**Required action**
Reproduce precisely the lines of the listing below, starting with the line that contains "Task: Click the Cut scissors icon in toolbar" and stopping after the line that contains "Task: Click the Filter for any field box"; include nothing else.

**Data listing**
((

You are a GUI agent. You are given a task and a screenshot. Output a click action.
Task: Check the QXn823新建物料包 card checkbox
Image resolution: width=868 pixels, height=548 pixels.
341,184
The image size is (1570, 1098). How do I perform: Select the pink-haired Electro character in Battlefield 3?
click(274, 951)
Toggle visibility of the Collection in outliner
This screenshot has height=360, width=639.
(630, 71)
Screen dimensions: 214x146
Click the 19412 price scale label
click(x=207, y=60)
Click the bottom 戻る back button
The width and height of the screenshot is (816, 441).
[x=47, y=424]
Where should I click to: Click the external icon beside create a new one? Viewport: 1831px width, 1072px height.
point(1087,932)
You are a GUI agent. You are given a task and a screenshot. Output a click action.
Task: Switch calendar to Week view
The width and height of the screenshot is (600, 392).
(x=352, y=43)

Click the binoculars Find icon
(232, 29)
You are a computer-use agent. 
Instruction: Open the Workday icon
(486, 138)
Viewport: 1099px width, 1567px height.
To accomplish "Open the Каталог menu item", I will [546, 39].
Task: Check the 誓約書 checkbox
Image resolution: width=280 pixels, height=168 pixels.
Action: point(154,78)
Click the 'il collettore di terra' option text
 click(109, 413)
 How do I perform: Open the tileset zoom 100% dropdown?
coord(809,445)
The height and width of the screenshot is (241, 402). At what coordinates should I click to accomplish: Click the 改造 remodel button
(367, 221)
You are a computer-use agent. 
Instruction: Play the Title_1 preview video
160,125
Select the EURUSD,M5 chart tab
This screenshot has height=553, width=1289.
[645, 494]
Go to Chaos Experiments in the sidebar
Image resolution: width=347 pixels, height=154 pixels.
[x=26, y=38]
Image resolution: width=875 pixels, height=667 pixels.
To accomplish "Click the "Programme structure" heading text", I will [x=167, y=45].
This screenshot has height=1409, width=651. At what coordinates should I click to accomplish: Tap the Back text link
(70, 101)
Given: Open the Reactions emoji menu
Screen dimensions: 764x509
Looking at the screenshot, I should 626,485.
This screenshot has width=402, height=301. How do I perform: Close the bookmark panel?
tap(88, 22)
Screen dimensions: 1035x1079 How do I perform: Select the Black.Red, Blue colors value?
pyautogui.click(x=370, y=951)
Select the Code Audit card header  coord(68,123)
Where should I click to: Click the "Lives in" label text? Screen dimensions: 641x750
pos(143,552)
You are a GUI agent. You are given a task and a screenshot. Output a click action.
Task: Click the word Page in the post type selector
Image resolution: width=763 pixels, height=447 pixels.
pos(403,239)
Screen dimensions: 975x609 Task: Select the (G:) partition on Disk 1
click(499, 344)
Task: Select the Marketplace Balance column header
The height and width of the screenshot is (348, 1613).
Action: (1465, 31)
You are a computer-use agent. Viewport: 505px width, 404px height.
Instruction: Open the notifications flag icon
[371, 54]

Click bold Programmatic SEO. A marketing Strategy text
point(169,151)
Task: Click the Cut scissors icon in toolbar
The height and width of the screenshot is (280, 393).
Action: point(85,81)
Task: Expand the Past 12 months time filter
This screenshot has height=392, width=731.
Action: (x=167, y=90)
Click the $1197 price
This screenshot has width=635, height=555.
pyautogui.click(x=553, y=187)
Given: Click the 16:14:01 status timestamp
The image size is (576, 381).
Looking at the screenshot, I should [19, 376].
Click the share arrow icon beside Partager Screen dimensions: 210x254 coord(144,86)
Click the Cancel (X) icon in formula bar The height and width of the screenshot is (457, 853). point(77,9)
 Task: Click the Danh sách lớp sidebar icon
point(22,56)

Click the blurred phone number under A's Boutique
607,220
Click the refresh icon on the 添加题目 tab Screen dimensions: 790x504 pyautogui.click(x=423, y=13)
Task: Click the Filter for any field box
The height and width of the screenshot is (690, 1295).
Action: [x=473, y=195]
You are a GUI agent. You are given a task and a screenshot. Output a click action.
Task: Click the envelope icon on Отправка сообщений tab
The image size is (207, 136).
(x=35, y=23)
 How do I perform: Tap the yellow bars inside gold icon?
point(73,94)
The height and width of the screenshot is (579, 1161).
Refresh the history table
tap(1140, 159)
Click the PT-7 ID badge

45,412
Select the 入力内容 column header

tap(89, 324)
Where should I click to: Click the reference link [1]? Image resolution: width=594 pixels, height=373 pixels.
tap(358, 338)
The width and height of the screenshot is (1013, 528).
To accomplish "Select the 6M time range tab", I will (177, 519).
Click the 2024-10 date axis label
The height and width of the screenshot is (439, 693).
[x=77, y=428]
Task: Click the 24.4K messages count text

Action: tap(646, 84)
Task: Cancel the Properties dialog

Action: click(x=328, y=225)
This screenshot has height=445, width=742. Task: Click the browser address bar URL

))

**Output for this task**
Task: Click the Cut scissors icon in toolbar
The height and width of the screenshot is (280, 393).
Action: point(85,81)
Task: Expand the Past 12 months time filter
This screenshot has height=392, width=731.
Action: (x=167, y=90)
Click the $1197 price
This screenshot has width=635, height=555.
pyautogui.click(x=553, y=187)
Given: Click the 16:14:01 status timestamp
The image size is (576, 381).
Looking at the screenshot, I should [19, 376].
Click the share arrow icon beside Partager Screen dimensions: 210x254 coord(144,86)
Click the Cancel (X) icon in formula bar The height and width of the screenshot is (457, 853). point(77,9)
 Task: Click the Danh sách lớp sidebar icon
point(22,56)

Click the blurred phone number under A's Boutique
607,220
Click the refresh icon on the 添加题目 tab Screen dimensions: 790x504 pyautogui.click(x=423, y=13)
Task: Click the Filter for any field box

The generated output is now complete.